[[ Page extract open ]]

On the contrary, real wages in the USA are the highest they've ever been. Social media and fentanyl are making people unhappy but for most people it's not an economic problem.
Sure thing, Dr. Pangloss.

> Average age of first-time homebuyers is 38, an all-time high.

https://www.cnbc.com/amp/2024/11/05/the-average-age-of-first...

> U.S. homelessness rose 18 percent in 2024, continuing multi-year upward trend

> https://www.pbs.org/newshour/nation/u-s-homelessness-rose-18...

> analysis of government data estimates that people in the United States owe at least $220 billion in medical debt.

https://www.kff.org/health-costs/issue-brief/the-burden-of-m...

> Average age of first-time homebuyers is 38, an all-time high.

And why is this a problem?

What is wrong with renting for life, exactly? I’m seeing more and more people own rental properties, but do not own their primary residence by choice.

[[ Page extract closed ]]
[[ Data provided open ]]

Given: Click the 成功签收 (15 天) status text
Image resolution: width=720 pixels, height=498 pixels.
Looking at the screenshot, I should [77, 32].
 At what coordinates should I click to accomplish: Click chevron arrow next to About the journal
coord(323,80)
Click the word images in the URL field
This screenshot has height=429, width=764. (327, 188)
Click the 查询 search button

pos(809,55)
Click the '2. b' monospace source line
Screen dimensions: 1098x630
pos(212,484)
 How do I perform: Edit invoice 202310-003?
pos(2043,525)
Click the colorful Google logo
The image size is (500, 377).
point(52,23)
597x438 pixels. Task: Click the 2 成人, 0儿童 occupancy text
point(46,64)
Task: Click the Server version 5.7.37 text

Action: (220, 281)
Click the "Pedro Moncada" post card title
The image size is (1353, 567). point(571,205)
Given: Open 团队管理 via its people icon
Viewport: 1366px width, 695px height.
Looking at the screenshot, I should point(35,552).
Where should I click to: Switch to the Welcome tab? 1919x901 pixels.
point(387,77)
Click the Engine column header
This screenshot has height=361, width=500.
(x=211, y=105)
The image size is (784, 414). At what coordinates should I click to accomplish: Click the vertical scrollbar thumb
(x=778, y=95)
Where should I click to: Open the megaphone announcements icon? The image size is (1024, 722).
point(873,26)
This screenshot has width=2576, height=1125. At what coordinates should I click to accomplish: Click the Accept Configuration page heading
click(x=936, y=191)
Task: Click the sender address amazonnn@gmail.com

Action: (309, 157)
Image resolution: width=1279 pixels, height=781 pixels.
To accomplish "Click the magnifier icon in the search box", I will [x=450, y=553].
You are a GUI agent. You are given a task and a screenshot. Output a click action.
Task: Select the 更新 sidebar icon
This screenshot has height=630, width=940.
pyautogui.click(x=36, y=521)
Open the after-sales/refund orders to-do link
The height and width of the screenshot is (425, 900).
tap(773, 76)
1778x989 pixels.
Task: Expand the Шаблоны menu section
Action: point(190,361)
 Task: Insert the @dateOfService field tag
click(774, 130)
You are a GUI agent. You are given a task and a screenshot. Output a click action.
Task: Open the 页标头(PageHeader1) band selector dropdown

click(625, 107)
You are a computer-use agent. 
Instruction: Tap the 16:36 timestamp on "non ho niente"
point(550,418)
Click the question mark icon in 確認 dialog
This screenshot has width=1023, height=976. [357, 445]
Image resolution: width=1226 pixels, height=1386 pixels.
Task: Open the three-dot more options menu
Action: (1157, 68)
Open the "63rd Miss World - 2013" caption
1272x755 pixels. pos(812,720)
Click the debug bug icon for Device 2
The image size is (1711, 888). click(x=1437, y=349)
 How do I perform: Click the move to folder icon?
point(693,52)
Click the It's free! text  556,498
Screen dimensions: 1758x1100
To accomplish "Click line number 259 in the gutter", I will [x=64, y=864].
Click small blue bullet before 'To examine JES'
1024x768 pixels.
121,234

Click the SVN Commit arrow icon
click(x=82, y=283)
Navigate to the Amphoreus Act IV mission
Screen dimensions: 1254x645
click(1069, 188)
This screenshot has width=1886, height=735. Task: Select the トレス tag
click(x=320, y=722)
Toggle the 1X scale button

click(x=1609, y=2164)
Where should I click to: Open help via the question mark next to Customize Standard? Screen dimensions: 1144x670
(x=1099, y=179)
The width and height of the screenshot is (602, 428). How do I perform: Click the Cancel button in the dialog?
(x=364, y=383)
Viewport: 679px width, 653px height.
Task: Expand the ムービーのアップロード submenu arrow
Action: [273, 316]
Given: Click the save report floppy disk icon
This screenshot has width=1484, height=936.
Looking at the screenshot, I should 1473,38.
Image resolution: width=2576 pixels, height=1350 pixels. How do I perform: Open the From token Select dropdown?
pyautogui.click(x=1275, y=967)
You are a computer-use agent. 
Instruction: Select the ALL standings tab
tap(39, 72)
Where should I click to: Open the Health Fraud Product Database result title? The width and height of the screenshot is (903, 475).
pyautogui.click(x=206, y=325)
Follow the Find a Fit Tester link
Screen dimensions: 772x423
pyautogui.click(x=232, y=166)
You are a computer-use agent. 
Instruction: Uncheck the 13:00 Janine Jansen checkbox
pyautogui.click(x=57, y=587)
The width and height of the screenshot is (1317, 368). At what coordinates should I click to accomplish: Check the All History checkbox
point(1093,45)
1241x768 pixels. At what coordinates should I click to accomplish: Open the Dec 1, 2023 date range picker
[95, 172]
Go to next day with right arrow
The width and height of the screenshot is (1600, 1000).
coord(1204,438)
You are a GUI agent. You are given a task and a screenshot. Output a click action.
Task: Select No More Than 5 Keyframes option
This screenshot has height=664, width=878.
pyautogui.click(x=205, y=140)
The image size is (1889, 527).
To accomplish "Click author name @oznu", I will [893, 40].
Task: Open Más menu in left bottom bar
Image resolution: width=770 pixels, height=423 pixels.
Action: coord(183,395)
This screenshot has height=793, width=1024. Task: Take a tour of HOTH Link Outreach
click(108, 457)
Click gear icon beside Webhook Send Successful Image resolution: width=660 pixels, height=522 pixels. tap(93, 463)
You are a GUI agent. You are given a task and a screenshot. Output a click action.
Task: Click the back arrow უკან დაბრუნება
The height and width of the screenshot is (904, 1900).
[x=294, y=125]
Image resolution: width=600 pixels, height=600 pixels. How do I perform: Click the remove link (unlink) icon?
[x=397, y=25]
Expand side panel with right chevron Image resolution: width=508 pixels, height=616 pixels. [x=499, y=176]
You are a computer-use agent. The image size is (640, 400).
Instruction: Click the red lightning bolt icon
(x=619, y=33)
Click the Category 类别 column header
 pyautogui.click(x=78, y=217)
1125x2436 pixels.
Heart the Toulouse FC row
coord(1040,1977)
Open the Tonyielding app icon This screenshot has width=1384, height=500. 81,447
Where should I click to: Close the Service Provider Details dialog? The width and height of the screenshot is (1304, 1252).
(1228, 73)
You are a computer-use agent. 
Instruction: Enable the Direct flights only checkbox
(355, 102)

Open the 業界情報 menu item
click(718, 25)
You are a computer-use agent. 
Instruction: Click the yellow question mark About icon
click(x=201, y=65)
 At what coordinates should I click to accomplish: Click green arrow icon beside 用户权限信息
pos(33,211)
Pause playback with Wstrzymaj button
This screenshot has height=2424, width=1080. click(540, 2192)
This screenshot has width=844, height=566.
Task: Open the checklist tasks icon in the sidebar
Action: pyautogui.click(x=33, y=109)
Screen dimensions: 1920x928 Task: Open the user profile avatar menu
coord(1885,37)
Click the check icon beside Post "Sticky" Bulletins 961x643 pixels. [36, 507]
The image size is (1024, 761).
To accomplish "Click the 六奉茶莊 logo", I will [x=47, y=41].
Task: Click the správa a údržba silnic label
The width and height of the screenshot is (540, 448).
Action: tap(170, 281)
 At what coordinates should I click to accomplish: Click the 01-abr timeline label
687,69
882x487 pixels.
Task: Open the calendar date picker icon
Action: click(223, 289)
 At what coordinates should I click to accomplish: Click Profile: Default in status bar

[[ Data provided closed ]]

[What needs to be done] Pick up the exchange about wages and living costs in the United States after its last sentence and continue it.

[Your response]
Here in NL we first went from non profits owned by the members to gov housing. They just took everything without payment. Then they privatized everything and the corporation got the houses for free. All was fine for a few years then profit became the only agenda point while they were already swimming in free money and didn't want to build. Building was not attractive compared to getting houses for free. All rents are now maximized to the legal limit of course. They also run various inspection teams to force people to make their neighborhood look more expensive so the value goes up so that the rent can be increased further. For maintenance one can call 1 hour per week. They pretty much have lavish offices full of overpaid paperclip maximizers who don't do anything anyone needs, on the contrary, things would be better if they did nothing.

To add to the irony there are also self-made landlords who do similar work on similar scale on their own! They are usually available for defects and damages day and night.

Back when the people owned the non profits they build and fixed everything asap on the cheap. It might even be better than owning the home directly.

>"And why is this a problem?"

As a free person I want to own my place. I have better ways to spend my money rather than feeding some asshole

For better or worse, home ownership in the USA has been incentivized. Younger generations are now frozen out of the primary means to accumulate wealth.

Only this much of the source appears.